**PROBLEMA ASSEGNATO 1**: Secondo il brano sull'Excubitorium, in che anno Augusto istituì il corpo dei vigili del fuoco?
**PROBLEMA ASSEGNATO 2**: Per favore, riporta fedelmente il passo del brano sull'Excubitorium compreso tra "Sull’eccezionale ritrovamento l’allora" e "la pavimentazione musiva.", estremi inclusi.

**BRANO FORNITO**:
===============
Tra
il 1865 e il 1866 veniva scoperto uno degli edifici più importanti per la
topografia e la storia dell’antico Trastevere. Risale all’età imperiale ed è
situato all’angolo tra via di Montefiore e via della VII Coorte, dove si trova
l’ingresso attuale: è l’Excubitorium, o corpo di guardia, della VII coorte dei
vigili del fuoco, il corpo armato istituito da Augusto nel 6 d.C. con il compito
di estinguere e di prevenire gli incendi e di salvaguardare la pubblica
sicurezza, specie di notte. Ognuna delle sette coorti di vigili era preposta a
due delle quattordici regioni in cui Roma era stata divisa dalla riforma
augustea. Ogni coorte, a sua volta, aveva sul suo territorio una caserma (statio),
da cui dipendeva un corpo di guardia.
Sull’eccezionale ritrovamento l’allora
Ministro dei Lavori Pubblici presentò subito una relazione a Pio IX, chiedendo
la possibilità di continuare le ricerche e auspicando "la conservazione del
monumento". Gli scavi, completati in epoca di poco successiva, rivelarono subito
l’enorme valore documentario delle strutture, sia per la disposizione degli
ambienti che per l’alto numero di graffiti delle pareti, nei quali la VII Coorte
era nominata per ben venti volte. L’area, purtroppo, venne abbandonata a se
stessa e alle ingiurie del tempo, lasciando che le pitture di cui erano
ricoperte le pareti andassero in rovina, insieme con la pavimentazione musiva.
Una razionale sistemazione del monumento è avvenuta a un secolo esatto dal
rinvenimento, nel 1966. Oggi è visitabile su richiesta, con accesso al n. 9 di
via della VII Coorte, dove la porta è sormontata dallo stemma di Pio IX. Una
scala moderna porta al livello antico, a 8 metri di profondità rispetto al
moderno piano stradale. Fin dai primi scavi fu chiaro che l’Excubitorium si era
impiantato verso la fine del II secolo d.C. in un edificio originariamente
privato. Il primo ambiente che si incontra è una vasta aula con al centro una
vasca esagonale e lati concavi, di fronte alla quale, nella parete meridionale,
si apre una grande porta ad arco in mattoni sormontata da un timpano e in
origine (foto a destra) fiancheggiata da due paraste con basi e capitelli
corinzi, oggi non più visibili. Attraverso la porta si accede al Larario, il
sacello dedicato al nume tutelare dei vigili, il Genio Excubitori. Poco resta
della decorazione pittorica delle pareti. Si vedono solo, alla sommità dei lati
brevi, pannelli delimitati da fasce rosse con al centro un motivo a colonne e
architravi che inquadrano esili figure su fondo bianco. Nel corso della seconda
Guerra Mondiale è andato perso anche il pavimento dell’aula centrale con un
mosaico a tessere bianche e nere documentato da disegni e foto, dove si
vedevano, sul lato settentrionale, due tritoni, uno dei quali aveva nella destra
un tridente e nella sinistra una torcia spenta, simbolo del fuoco domato.
===============
**MATERIALE ESTRATTO**:

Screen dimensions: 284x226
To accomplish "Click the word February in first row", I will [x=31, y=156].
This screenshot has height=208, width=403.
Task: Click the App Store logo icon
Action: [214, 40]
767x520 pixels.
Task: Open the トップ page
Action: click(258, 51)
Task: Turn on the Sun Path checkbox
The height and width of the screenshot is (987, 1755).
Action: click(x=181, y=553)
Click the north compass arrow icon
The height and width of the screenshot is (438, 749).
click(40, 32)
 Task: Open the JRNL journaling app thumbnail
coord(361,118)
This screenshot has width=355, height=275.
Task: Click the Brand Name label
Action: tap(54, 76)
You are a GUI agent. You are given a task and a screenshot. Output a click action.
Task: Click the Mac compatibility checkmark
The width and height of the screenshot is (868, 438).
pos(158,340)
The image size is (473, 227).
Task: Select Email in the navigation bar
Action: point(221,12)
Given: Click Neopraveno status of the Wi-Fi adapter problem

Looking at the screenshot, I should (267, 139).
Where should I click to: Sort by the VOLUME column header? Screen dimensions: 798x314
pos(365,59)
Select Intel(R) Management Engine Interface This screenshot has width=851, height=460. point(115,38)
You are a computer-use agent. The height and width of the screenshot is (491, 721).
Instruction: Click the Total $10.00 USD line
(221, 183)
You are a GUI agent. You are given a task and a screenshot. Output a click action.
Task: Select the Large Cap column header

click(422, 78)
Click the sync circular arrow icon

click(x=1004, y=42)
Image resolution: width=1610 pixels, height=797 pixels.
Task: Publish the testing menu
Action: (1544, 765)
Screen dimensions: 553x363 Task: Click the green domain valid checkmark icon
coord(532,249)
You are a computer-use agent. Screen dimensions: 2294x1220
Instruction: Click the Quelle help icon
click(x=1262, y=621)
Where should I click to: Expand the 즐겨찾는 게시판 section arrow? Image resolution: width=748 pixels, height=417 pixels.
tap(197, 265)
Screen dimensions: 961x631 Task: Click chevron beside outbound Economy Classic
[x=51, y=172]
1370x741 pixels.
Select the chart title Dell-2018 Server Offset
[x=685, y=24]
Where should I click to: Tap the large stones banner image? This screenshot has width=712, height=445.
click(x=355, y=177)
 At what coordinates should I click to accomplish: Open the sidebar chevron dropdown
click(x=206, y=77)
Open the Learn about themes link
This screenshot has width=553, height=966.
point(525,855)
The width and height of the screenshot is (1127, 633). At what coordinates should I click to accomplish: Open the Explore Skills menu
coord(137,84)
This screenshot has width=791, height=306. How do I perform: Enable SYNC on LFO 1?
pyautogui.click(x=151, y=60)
===============
**RISPOSTA ALL'ESERCIZIO 1**: Nel 6 d.C.

**RISPOSTA ALL'ESERCIZIO 2**:
Sull’eccezionale ritrovamento l’allora
Ministro dei Lavori Pubblici presentò subito una relazione a Pio IX, chiedendo
la possibilità di continuare le ricerche e auspicando "la conservazione del
monumento". Gli scavi, completati in epoca di poco successiva, rivelarono subito
l’enorme valore documentario delle strutture, sia per la disposizione degli
ambienti che per l’alto numero di graffiti delle pareti, nei quali la VII Coorte
era nominata per ben venti volte. L’area, purtroppo, venne abbandonata a se
stessa e alle ingiurie del tempo, lasciando che le pitture di cui erano
ricoperte le pareti andassero in rovina, insieme con la pavimentazione musiva.